Author on trial over Islam 'insult'

Prize-winning French novelist Michel Houellebecq is to stand trial on Tuesday on charges of making a racial insult and inciting religious hatred.

The controversial writer is being sued by four Islamic organisations in Paris after making "insulting" remarks about the religion in an interview about his latest book.

The novel, Platform, is also cited in the case being made by the largest mosques in Paris and Lyon, the National Federation of French Muslims (FNMN) and the World Islamic League.

In an interview given last year to the French literary magazine Lire, the author was quoted as saying "the dumbest religion, after all, is Islam".

"When you read the Koran, you're shattered. The Bible at least is beautifully written because the Jews have a heck of a literary talent," he told Lire.

The author, who recently won the Impac literary prize, is used to the controversy - and the attendant publicity - arising from his frank and sometimes nihilistic novels.

He has neither retracted his comments nor defended the main character in his novel Platform, who admits to a "quiver of glee" every time a "Palestinian terrorist" is killed.

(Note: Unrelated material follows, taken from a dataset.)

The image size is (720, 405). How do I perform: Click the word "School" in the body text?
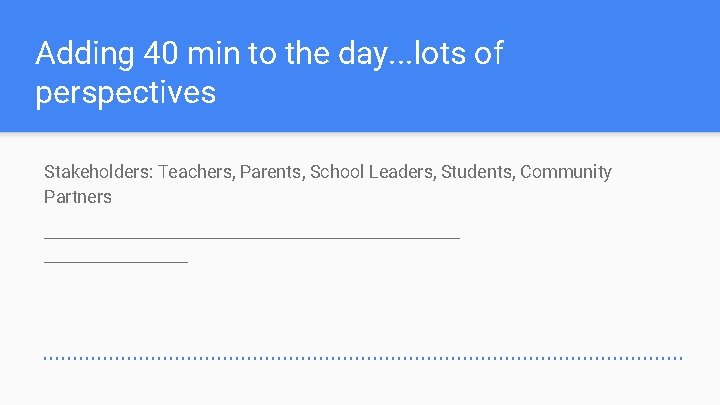click(x=337, y=172)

"A writer is not interviewed as if he were on a political stage with a microphone," his lawyer Emmanuel Pierrat said.

'Humorous'

Last year Mr Houellebecq said he had "a gift" for insults and provocation.

"In my novels, it adds a certain spice. It's rather humorous, no? What I think as an individual seems to be of no importance here," he said in an interview.

But the lawyers for the Paris and Lyon mosques said in a statement: "It is anti-Muslim racism that is at the heart of the trial, not the personality or the provocative tastes of one successful author or another."

Houellebecq, who lives in Ireland, is working on the film adaptation of his novel Atomised (Les Particules Elementaires).

He has said he plans to explain his thought processes to the court - and that a number of French literary figures will speak in his defence.

He faces a year in jail or a 52,000 euro (£33,000) fine if he loses the case.